1.2.6细胞计数 取培养板中培养细胞，在显微镜下对各组培养孔中细胞进行拍照，然后收集细胞，离心，弃培养基，用PBS重悬细胞，然后使用细胞计数仪对各组细胞数量进行计数。

1.2.7THP-1细胞凋亡检测 将稳定转染的细胞接种到96孔板中，待细胞生长至实验截止时，收集细胞，然后立即使用Annexin Ⅴ-PI凋亡染色试剂盒和TUNEL细胞凋亡检测试剂盒并采用绿色FITC标记荧光检测法对分离的细胞进行染色。流式细胞术分析：使用流式细胞仪对细胞凋亡情况进行分析，采用固定流速(6 ml/min)，收集1 min，Q1+Q2+Q3细胞即为发生凋亡的细胞。TUNEL染色分析：具体方法参照试剂盒说明书，通过光学显微镜观察细胞凋亡状况。

2 结果

2.1 各组荧光素酶活性比较荧光素酶检测显示，miR-193a-5p mimic能够降低HOXA7野生型荧光素酶活性(P<0.01)，而对HOXA7突变型荧光素酶活性无明显影响(P>0.05)，见表1。

表1 各组荧光素酶活性比较

2.2 AML患者骨髓细胞中miR-193a-5p及HOXA7表达水平变化AML骨髓CD34+CD38-细胞中miR-193a-5p表达水平低于健康志愿者骨髓CD34+CD38-细胞中水平，而AML骨髓CD34+CD38-细胞中HOXA7 mRNA和蛋白表达水平高于健康志愿者骨髓CD34+CD38-细胞中水平(P<0.01)，见图1。

图1 AML患者骨髓细胞中miR-193a-5p及HOXA7表达水平变化

2.3 各组THP-1细胞中miR-193a-5p及HOXA7表达水平变化miR-193a-5p过表达组和联合过表达组THP-1细胞中miR-193a-5p表达水平高于空白对照组(P<0.01)；联合过表达组THP-1细胞中HOXA7 mRNA和蛋白表达水平高于空白对照组，而miR-193a-5p过表达组及HOX7A shRNA组HOXA7 mRNA和蛋白表达水平低于空白对照组(P<0.01)。见图2。
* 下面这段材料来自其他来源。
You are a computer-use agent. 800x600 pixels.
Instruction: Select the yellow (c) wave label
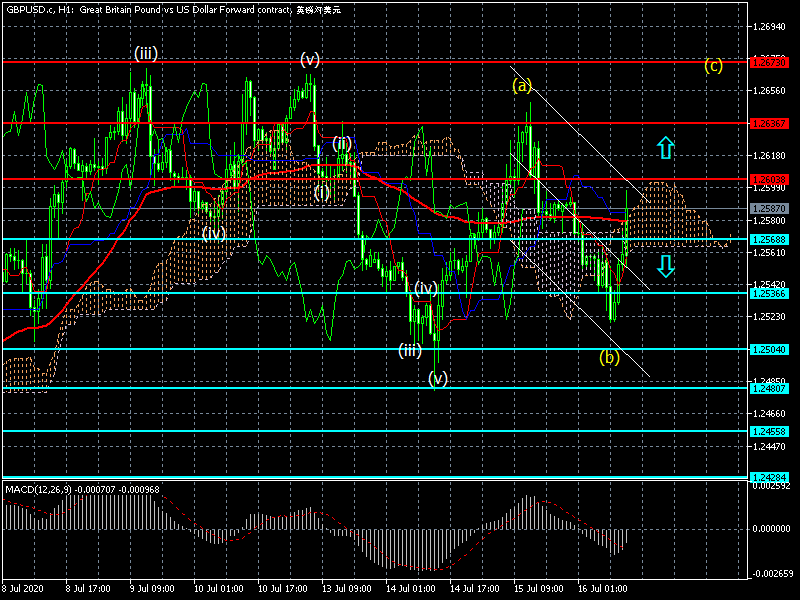(713, 66)
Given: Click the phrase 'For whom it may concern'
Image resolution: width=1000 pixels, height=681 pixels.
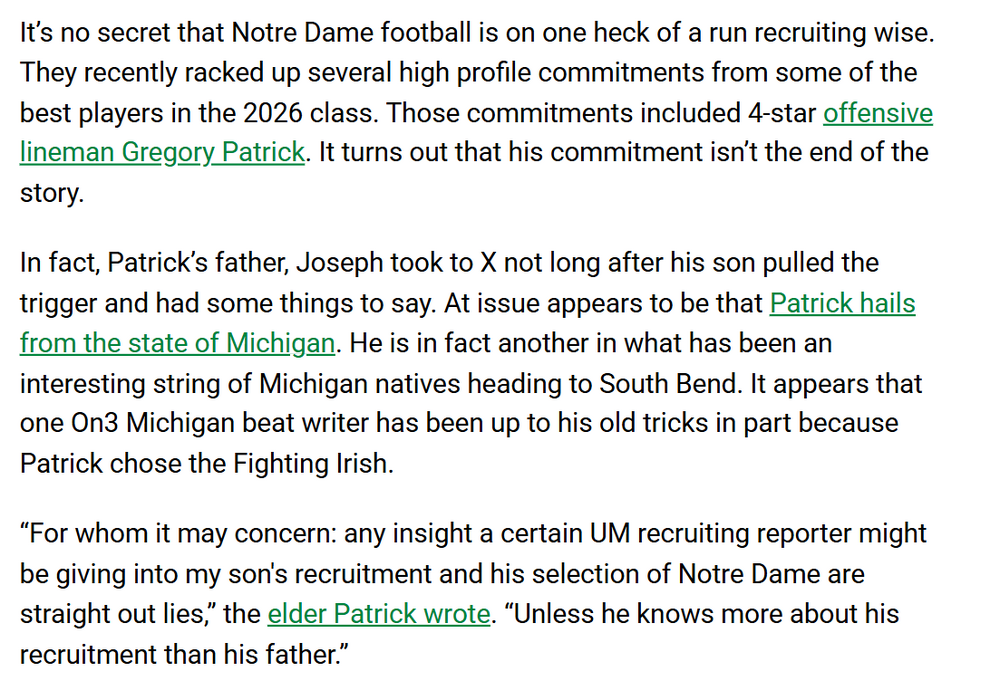Looking at the screenshot, I should [175, 534].
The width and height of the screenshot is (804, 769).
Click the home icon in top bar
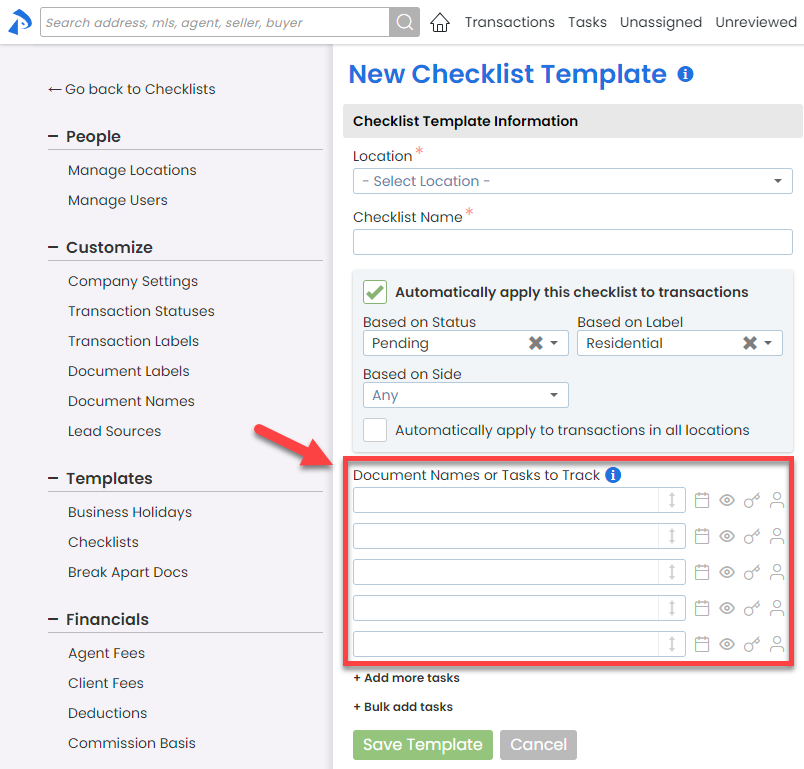pyautogui.click(x=439, y=22)
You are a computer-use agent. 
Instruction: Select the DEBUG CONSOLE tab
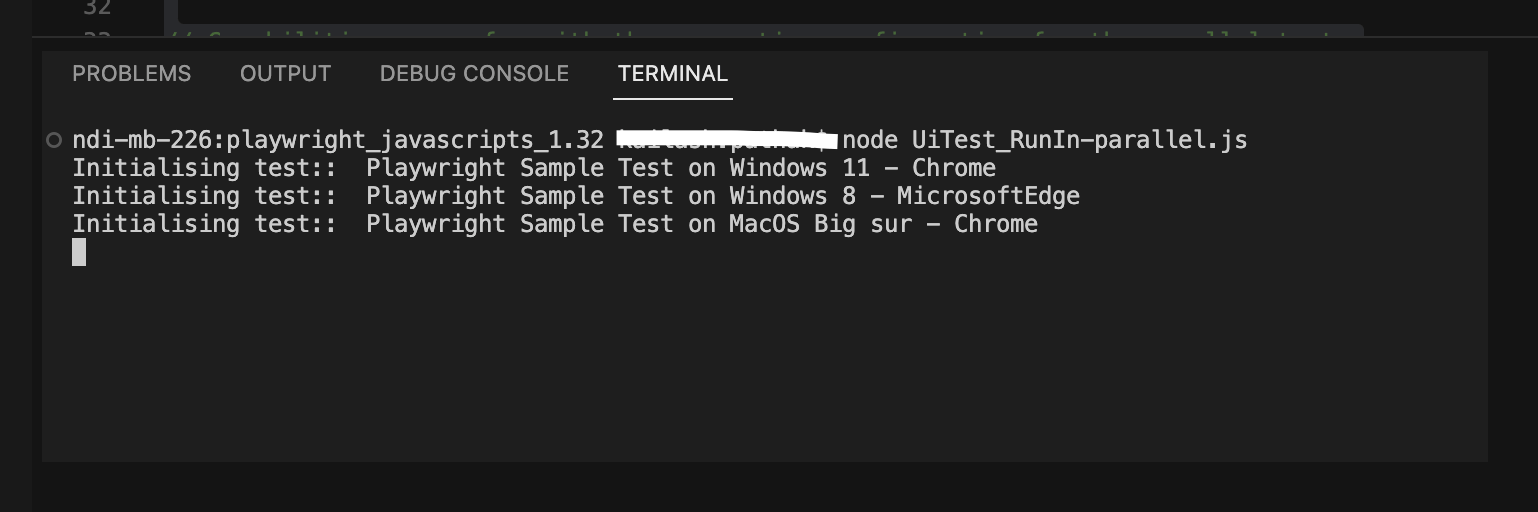[474, 74]
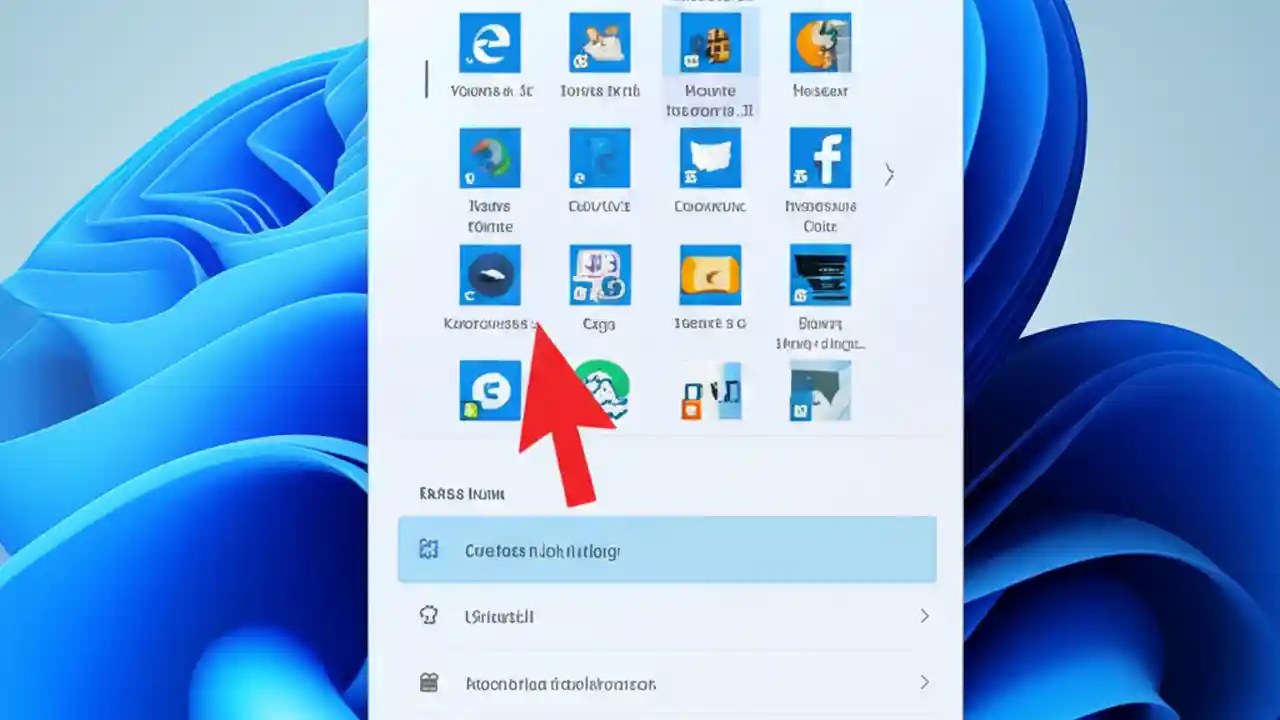
Task: Expand the bottom list item's right arrow
Action: [923, 683]
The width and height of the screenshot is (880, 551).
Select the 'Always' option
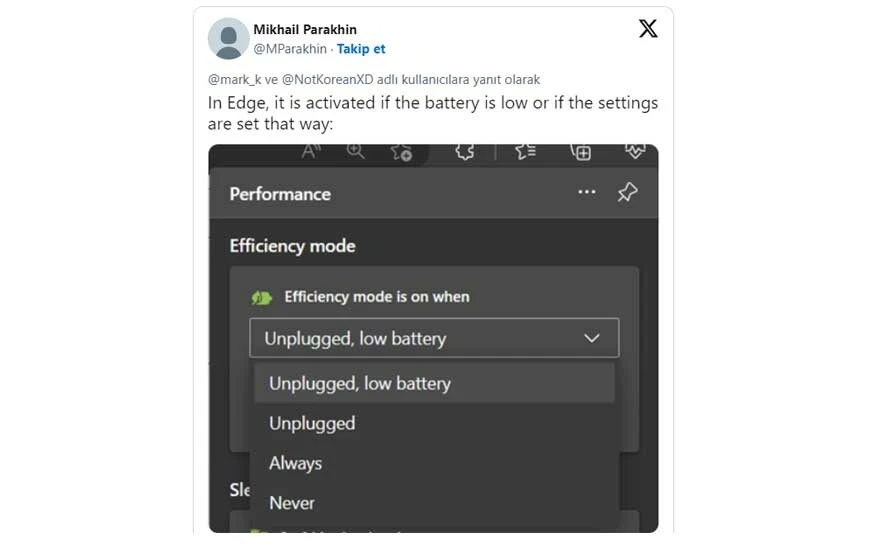click(x=296, y=463)
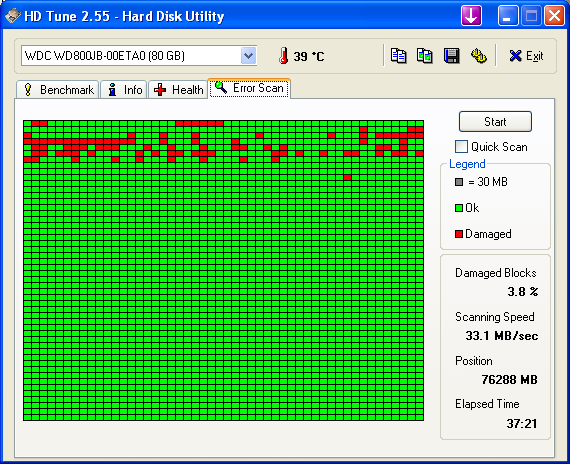Viewport: 570px width, 464px height.
Task: Switch to the Health tab
Action: coord(178,89)
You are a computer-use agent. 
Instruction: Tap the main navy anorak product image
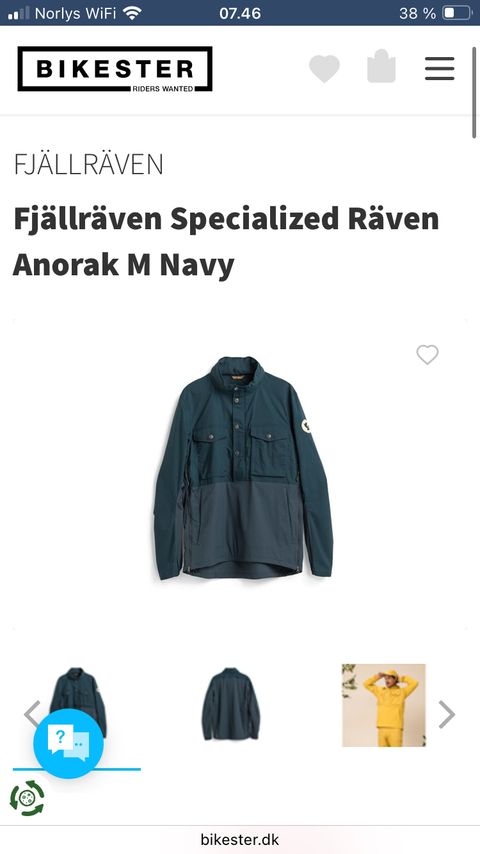(242, 468)
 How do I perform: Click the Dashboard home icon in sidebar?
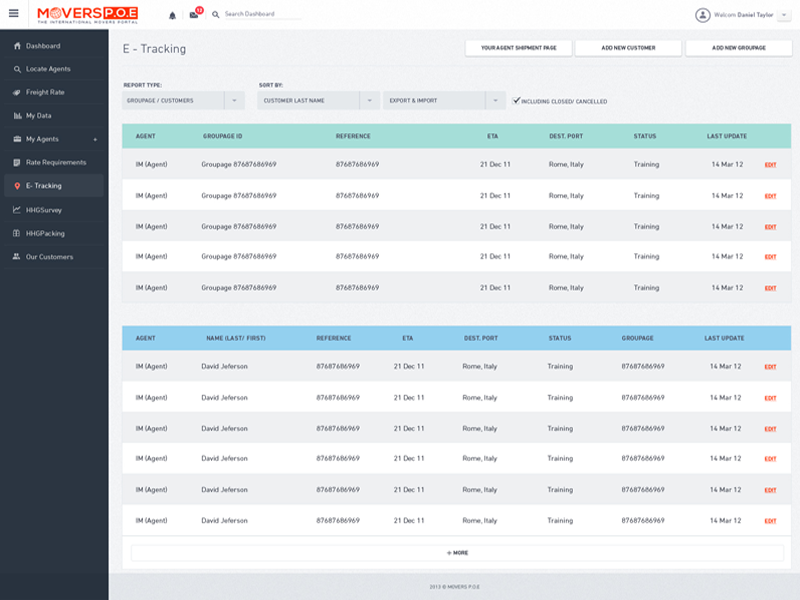pyautogui.click(x=17, y=46)
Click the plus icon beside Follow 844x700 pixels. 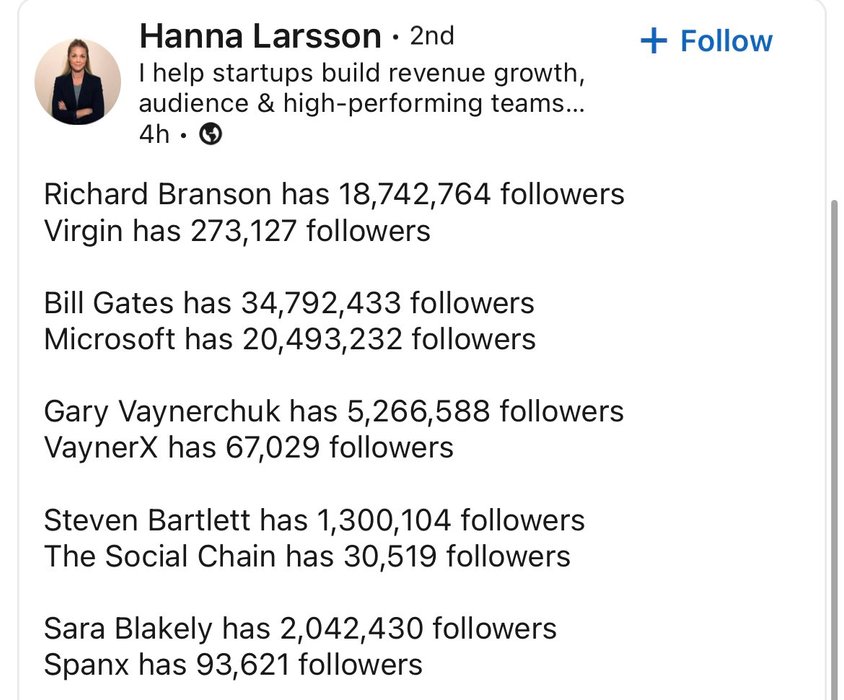pos(653,41)
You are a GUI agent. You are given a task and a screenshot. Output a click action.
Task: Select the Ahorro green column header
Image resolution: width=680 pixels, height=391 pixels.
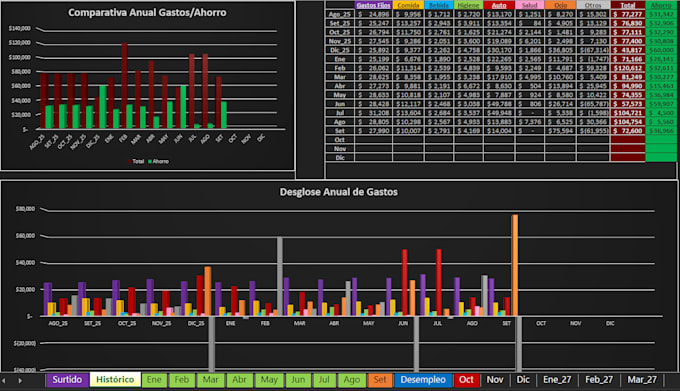(661, 5)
图2 各组THP-1细胞中miR-193a-5p及HOXA7表达水平变化

2.4 各组THP-1细胞增殖情况比较与空白对照组比较，miR-193a-5p过表达组及HOXA7 shRNA组THP-1细胞增殖受到抑制且细胞数量减少(P<0.05)；联合过表达组THP-1细胞增殖以及细胞数量优于空白对照组(P<0.05)，见图3。

图3 各组THP-1细胞增殖情况比较

2.5 各组THP-1细胞凋亡情况比较miR-193a-5p过表达组及HOXA7 shRNA组THP-1细胞凋亡比例高于空白对照组，且HOXA7 shRNA组THP-1细胞凋亡比例高于miR-193a-5p过表达组(P<0.01)；联合过表达组THP-1细胞凋亡百分比分别低于空白对照组、miR-193a-5p过表达组及HOXA7 shRNA组(P<0.01)，见图4。

图4 各组THP-1细胞凋亡情况比较

2.6 各组THP-1细胞凋亡蛋白表达情况比较miR-193a-5p过表达组及HOXA7 shRNA组THP-1细胞活化的Caspase-3和PARP1量高于空白对照组，且HOXA7 shRNA组THP-1细胞活化的Caspase-3和PARP1量高于miR-193a-5p过表达组(P<0.01)；联合过表达组THP-1细胞活化的Caspase-3和PARP1量分别低于空白对照组、miR-193a-5p过表达组及HOXA7 shRNA组(P<0.01)，见图5。

图5 各组THP-1细胞凋亡蛋白表达情况比较

3 讨论

近年来，miRNAs在AML发生与发展过程中的作用受到了广泛关注。作为miRNA的一员，miR-193a-5p在肿瘤细胞增殖、生长过程中展现出较为重要作用。研究[8-10]表明，miR-193a-5p在卵巢癌、肝癌、胃癌等肿瘤细胞中表达水平降低，且上调肿瘤细胞中miR-193a-5p水平后可有效抑制肿瘤细胞增殖，表明miR-193a-5p具有调控肿瘤细胞增殖的能力。研究[11]表明，AML初发和复发患者血浆miR-193a-5p表达水平低于缓解AML患者或健康受试者血浆水平，但miR-193a-5p在LSCs增殖生长过程中的作用尚不得知。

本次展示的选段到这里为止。